Nella sede istruttoria dei rappresentanti permanenti a Bruxelles dei vari governi (Coreper) le delegazioni di Francia e Germania si sono «bloccate» vicendevolmente, compromettendo la procedura del «trilogo». La stesura di mediazione dell’articolo 11 inerente all’utilizzo dei lanci (o dei brevissimi sunti) delle notizie pubblicate dalle testate giornalistiche da parte della rete sembrava essere definita, ma quella dell’articolo 13 si è ancora una volta inceppata.

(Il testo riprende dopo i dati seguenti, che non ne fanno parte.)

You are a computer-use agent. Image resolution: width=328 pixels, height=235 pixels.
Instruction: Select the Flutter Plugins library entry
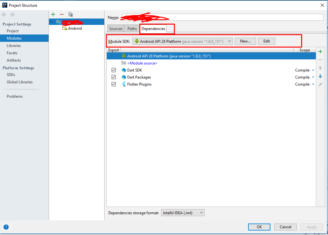pos(139,84)
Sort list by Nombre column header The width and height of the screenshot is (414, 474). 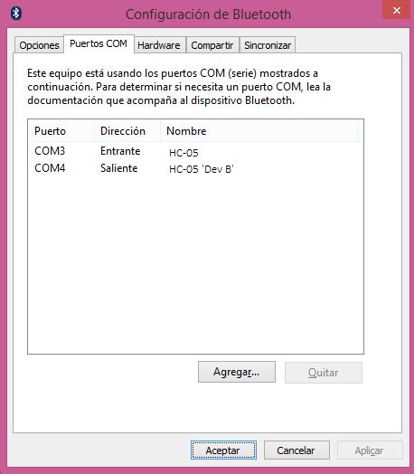pyautogui.click(x=259, y=131)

Il testo citato intende stabilire le modalità di controllo delle infrazioni da parte delle piattaforme Internet e da tempo, malgrado i parziali miglioramenti della scrittura, è stato sottolineato il rischio che nei meandri dei commi si annidasse qualche censura preventiva. Sono in gioco interessi assai rilevanti, in quanto la varietà delle piattaforme diffusive numeriche ha reso fortissimo il desiderio di sovvertire le logiche classiche della proprietà intellettuale.

Con le paginate pubblicitarie con cui ha inondato i quotidiani nei giorni passati Google aveva mandato messaggi di disponibilità. Ma il popolo della rete, con le sue istanze libertarie avverse a qualsiasi regola impositiva, è un fertile territorio elettorale e si è fatto sentire. Chi se lo vuole inimicare in una stagione in cui i movimenti che attraversano l’Europa hanno spesso messo in causa pure il copyright?

Se si bloccasse il percorso normativo ne pagherebbero le conseguenze i mondi dell’editoria, del cinema, dell’audiovisivo, travolti e spiazzati da uno scontro che riguarda la natura del capitalismo cognitivo immerso nelle lingue digitali. Si tratta di una lotta per l’egemonia, che un po’ irresponsabilmente si è cercato di risolvere e portare a sintesi in un articolo. E un fragile e contraddittorio articolato non poteva reggere un edificio così pesante. Serviva, servirebbe un vero dibattito pubblico con il coinvolgimento attivo dei vari soggetti interessati. Tant’è.

Eravamo ai titoli di coda. Ora siamo nei pressi del the end. Ma senza lieto fine.